United Theological Seminary of the Twin Cities has long been an institution serving people of multiple religious backgrounds, and in recent years, this has included a thriving Unitarian Universalist (UU) community. To respond to the needs of its UU students, United is launching an MDiv in UU Studies program this fall.
United has the second largest UU population at a seminary non-affiliated with the UU denomination. As the second largest faith tradition represented by students at United, the rise in UU students is paralleled by a significant role that UUs play in the school’s faculty and staff.
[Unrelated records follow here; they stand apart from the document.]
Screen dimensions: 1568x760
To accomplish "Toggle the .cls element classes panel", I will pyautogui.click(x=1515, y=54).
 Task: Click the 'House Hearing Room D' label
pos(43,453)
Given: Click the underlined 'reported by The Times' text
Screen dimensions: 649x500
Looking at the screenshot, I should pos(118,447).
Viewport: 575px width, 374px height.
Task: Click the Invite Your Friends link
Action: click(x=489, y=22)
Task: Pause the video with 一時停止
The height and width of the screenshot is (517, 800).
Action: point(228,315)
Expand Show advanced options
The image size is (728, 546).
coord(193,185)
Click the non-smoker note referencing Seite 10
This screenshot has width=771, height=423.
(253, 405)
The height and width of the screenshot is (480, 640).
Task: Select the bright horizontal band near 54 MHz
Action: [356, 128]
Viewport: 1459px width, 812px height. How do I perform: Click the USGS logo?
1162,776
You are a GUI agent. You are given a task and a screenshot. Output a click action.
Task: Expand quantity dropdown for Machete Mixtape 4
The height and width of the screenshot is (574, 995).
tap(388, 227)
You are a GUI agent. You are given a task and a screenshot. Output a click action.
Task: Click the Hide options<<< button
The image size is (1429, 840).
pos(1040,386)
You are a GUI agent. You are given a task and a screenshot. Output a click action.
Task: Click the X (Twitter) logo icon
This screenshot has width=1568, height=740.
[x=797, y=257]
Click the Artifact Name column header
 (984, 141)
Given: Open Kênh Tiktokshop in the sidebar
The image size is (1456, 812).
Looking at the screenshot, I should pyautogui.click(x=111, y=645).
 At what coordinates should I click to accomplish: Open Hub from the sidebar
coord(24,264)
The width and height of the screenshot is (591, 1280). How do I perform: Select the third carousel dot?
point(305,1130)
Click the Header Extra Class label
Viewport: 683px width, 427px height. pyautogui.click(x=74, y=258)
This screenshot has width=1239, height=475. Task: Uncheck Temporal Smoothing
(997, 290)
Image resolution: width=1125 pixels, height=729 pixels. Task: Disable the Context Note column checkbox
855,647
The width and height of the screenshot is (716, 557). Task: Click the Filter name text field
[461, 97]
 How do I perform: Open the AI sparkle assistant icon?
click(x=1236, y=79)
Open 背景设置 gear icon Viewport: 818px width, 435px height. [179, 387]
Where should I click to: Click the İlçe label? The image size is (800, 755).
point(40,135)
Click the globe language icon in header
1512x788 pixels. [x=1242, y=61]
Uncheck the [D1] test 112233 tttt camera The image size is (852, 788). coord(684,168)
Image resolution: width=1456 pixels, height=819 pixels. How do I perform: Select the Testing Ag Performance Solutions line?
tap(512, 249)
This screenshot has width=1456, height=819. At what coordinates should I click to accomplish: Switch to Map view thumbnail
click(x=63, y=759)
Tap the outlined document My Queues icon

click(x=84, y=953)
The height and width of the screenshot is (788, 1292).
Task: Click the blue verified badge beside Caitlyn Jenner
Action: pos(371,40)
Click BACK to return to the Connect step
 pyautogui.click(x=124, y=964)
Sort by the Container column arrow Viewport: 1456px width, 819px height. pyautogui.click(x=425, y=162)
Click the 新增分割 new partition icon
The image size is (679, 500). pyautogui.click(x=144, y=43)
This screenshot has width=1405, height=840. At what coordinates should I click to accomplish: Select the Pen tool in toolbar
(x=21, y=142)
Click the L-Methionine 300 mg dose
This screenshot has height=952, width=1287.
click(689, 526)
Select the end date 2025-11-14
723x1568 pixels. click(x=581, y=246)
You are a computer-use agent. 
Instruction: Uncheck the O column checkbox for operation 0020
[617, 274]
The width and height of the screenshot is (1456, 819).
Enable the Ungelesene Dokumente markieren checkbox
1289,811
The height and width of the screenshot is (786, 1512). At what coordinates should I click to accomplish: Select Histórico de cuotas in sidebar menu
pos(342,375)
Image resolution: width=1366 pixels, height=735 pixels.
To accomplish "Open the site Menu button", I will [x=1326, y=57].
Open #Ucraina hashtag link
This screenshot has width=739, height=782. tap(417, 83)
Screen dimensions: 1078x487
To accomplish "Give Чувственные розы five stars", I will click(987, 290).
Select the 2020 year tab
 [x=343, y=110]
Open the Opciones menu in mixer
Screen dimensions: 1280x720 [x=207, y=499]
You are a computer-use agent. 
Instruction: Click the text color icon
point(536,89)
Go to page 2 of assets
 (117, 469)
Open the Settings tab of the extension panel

Dr. Demian Wheeler, a Unitarian Universalist who serves as United’s director of advanced studies and assistant professor of philosophical theology and religious studies, is gearing up to teach a Unitarian Universalist history and theology class in spring 2020. Says Wheeler, “This brand-new degree program aims to prepare UU students for ordained ministry in a UU congregation, grounding them in UU history, polity, theology and worship. Choosing a seminary like United allows UU students to pursue their education and ministerial formation in an ecumenical and pluralistic context.”
The Unitarian Universalist movement is growing as a denomination, countering the often perceived assessment that liberal denominations are on the decline. In fact, in 2018, when the Unitarian Universalist Association (UUA) reported slight growth (a net of 980 new members), the Southern Baptist Convention, the largest evangelical denomination, reported a decline in membership, while a 2019 Gallup report shows a decline in membership for the Catholic Church in the United States.
Rev. Karen Hutt, a UU minister and chaplain, is vice president for student formation, vocation and innovation. She co-founded and co-pastored a dual-affiliated United Church of Christ/UU church in Chicago and is editor of The Call to Care: Essays by Unitarian Universalist Chaplains. “One of the things that make the MDiv in UU Studies programs special is the fact that it is offered at an ecumenical school,” she said. “UU students need to be engaged with people of different faiths.”